*** ФРАГМЕНТ ТЕКСТА

Еще меньше поддержки теория Агассиза нашла в Британии, где большинство естествоиспытателей в жизни не видали ледника и часто не могли себе представить сокрушительную силу массы льда. «Возможно ли царапать и шлифовать камень каким-то льдом?» – насмешливо вопрошал на одном из собраний Родерик Мурчисон, очевидно представляя горные породы, покрытые легким прозрачным ледком. До конца своих дней он совершенно искренне выражал свое неверие этим «помешавшимся на льде» геологам, считавшим, что такое множество явлений можно объяснить ледниками. Его взгляды разделял Уильям Гопкинс, профессор Кембриджского университета и видный член Геологического общества. Он утверждал, что представление, будто лед якобы может перемещать валуны, является «такой очевидной механистической нелепостью», что не заслуживает внимания общества.

Однако не утративший присутствия духа Агассиз неутомимо разъезжает по странам, проповедуя свою теорию. В 1840 году он делает доклад на собрании Британской ассоциации содействия развитию науки в Глазго, где его открыто критиковал великий Чарлз Лайель. В следующем году Геологическое общество Эдинбурга приняло резолюцию, в которой допускалось, что в целом в этой теории есть определенные положительные аспекты, но ни один из них, безусловно, не применим к Шотландии.

Лайель в конечном счете все же изменил свое мнение. Момент прозрения наступил, когда его осенило, что происхождение морены, гряды камней рядом с его фамильным имением в Шотландии, мимо которой он проходил сотни раз, можно понять, лишь допустив, что она оставлена здесь ледником. Но, обратившись в другую веру, Лайель струсил и пошел на попятную, отказавшись публично поддержать идею ледникового периода. Для Агассиза это было время крушения надежд. Распадалась семья, Шимпер с жаром обвинял его в краже своих идей, Шарпантье с ним не разговаривал, а величайший из живых геологов выражал лишь самую прохладную и ненадежную поддержку.

******
*** ИСХОДНЫЕ ДАННЫЕ

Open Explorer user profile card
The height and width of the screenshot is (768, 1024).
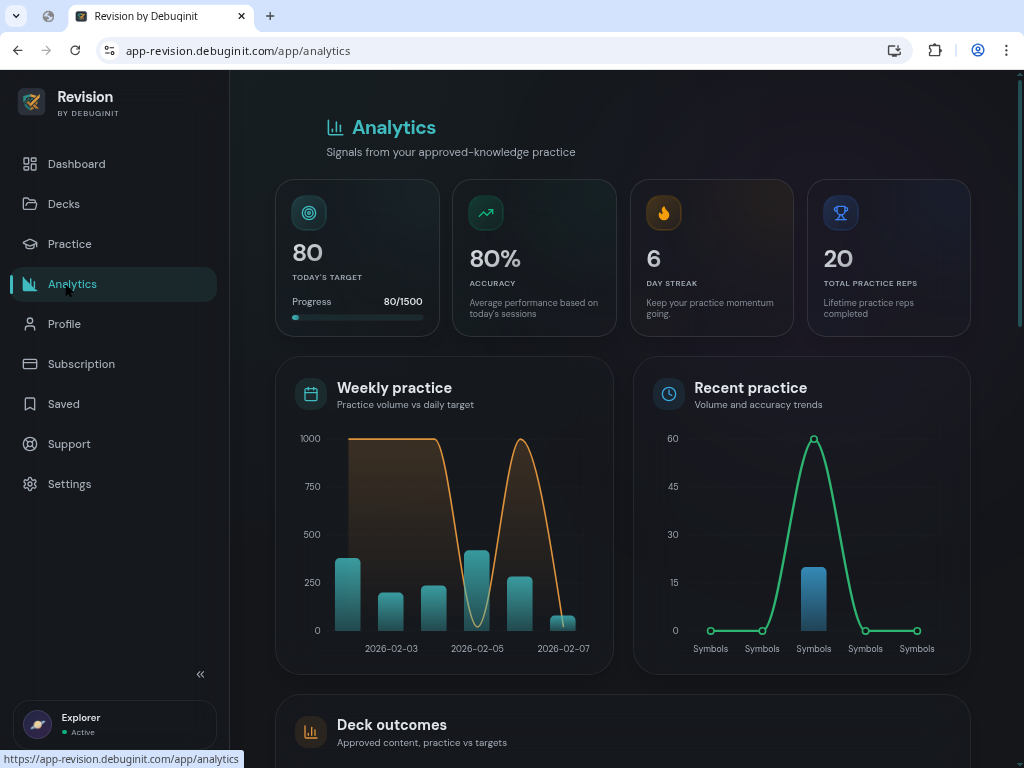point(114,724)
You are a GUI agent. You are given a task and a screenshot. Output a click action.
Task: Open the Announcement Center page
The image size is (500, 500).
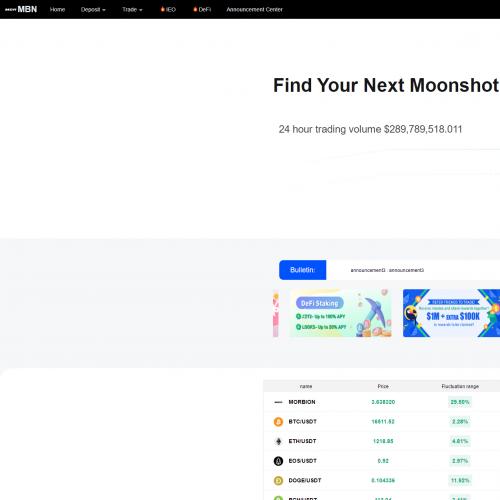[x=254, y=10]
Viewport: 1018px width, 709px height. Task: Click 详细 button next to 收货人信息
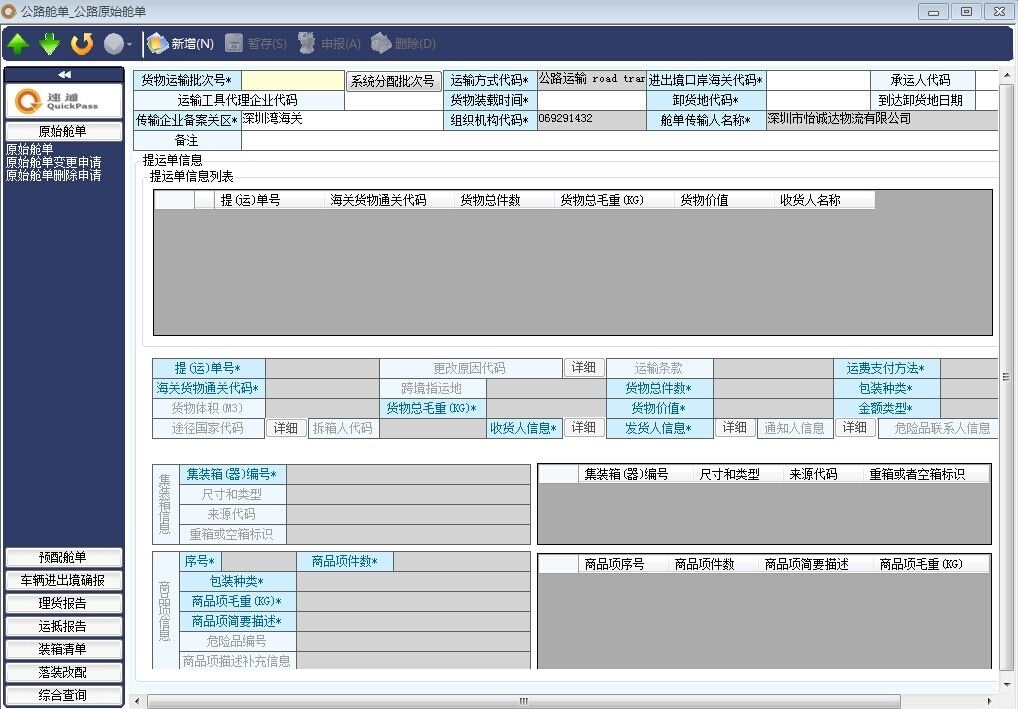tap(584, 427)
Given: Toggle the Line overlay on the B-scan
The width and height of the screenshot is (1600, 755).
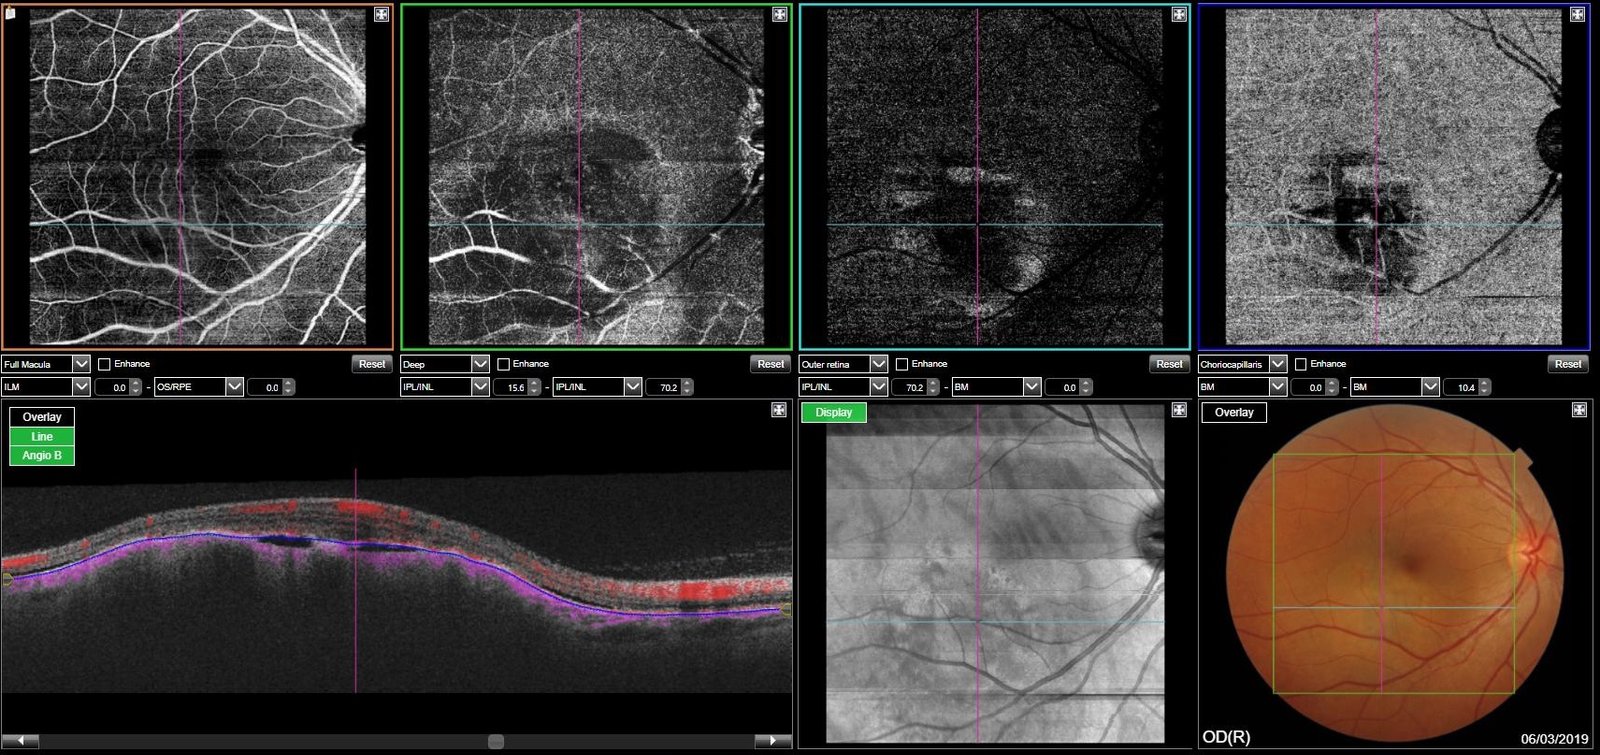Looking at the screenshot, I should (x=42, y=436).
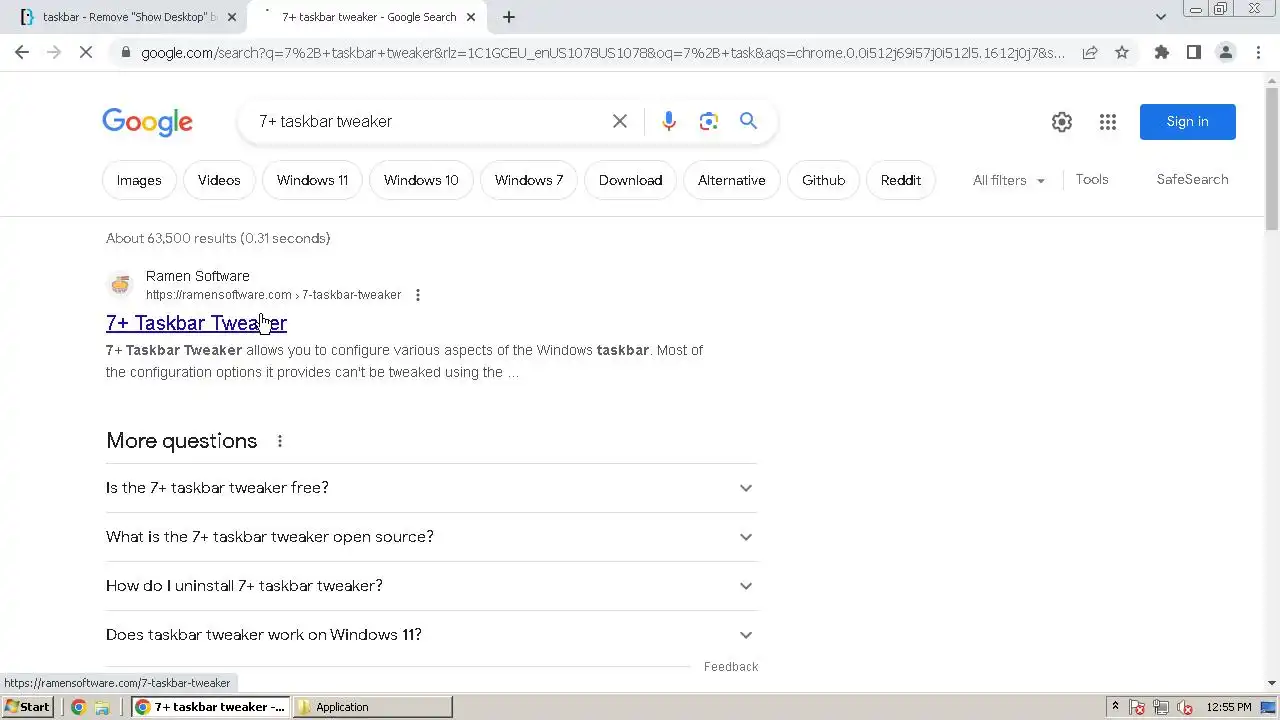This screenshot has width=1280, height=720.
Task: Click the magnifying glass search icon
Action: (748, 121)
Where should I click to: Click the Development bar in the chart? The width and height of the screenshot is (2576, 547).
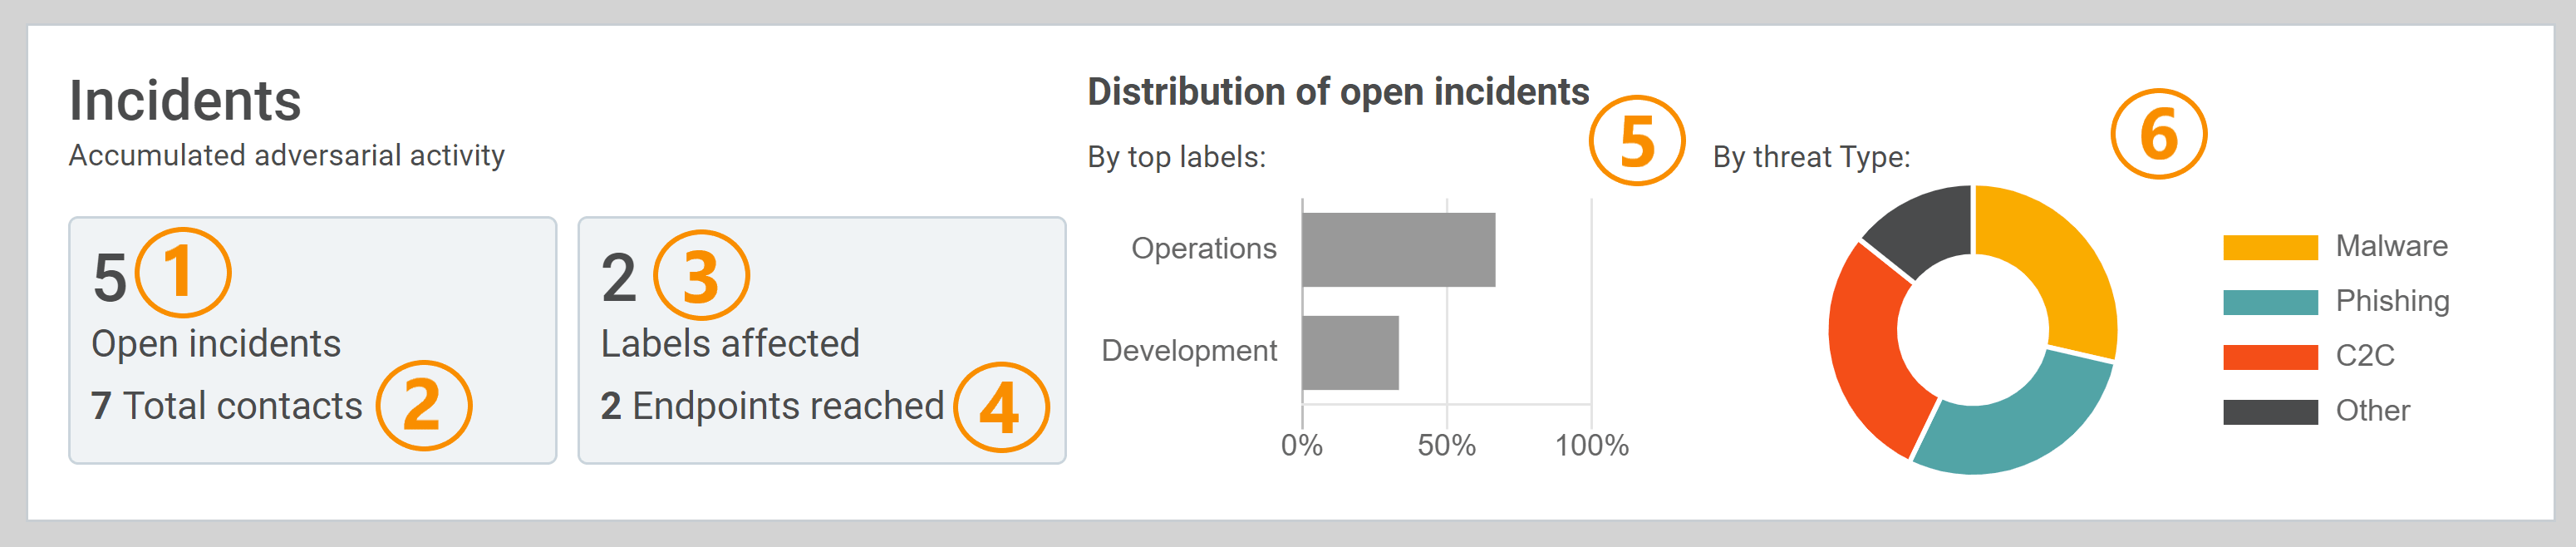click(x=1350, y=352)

******

__ЗАДАНИЯ__.
- A) Кем был Уильям Гопкинс согласно фрагменту о теории Агассиза?
- B) Перепишите фрагмент о теории Агассиза от «Лайель в конечном» до «и ненадежную поддержку.», переименовав «Лайель» в «Лайелл».
- C) Перечислите всех людей, которые названы по имени или фамилии во фрагменте о теории Агассиза.
Этот материал получен из другого источника.

__ОТВЕТЫ К ЗАДАНИЯМ__.
- A) Профессором Кембриджского университета и видным членом Геологического общества.

- B)
Лайелл в конечном счете все же изменил свое мнение. Момент прозрения наступил, когда его осенило, что происхождение морены, гряды камней рядом с его фамильным имением в Шотландии, мимо которой он проходил сотни раз, можно понять, лишь допустив, что она оставлена здесь ледником. Но, обратившись в другую веру, Лайелл струсил и пошел на попятную, отказавшись публично поддержать идею ледникового периода. Для Агассиза это было время крушения надежд. Распадалась семья, Шимпер с жаром обвинял его в краже своих идей, Шарпантье с ним не разговаривал, а величайший из живых геологов выражал лишь самую прохладную и ненадежную поддержку.

- C) Агассиз, Родерик Мурчисон, Уильям Гопкинс, Чарлз Лайель, Шимпер, Шарпантье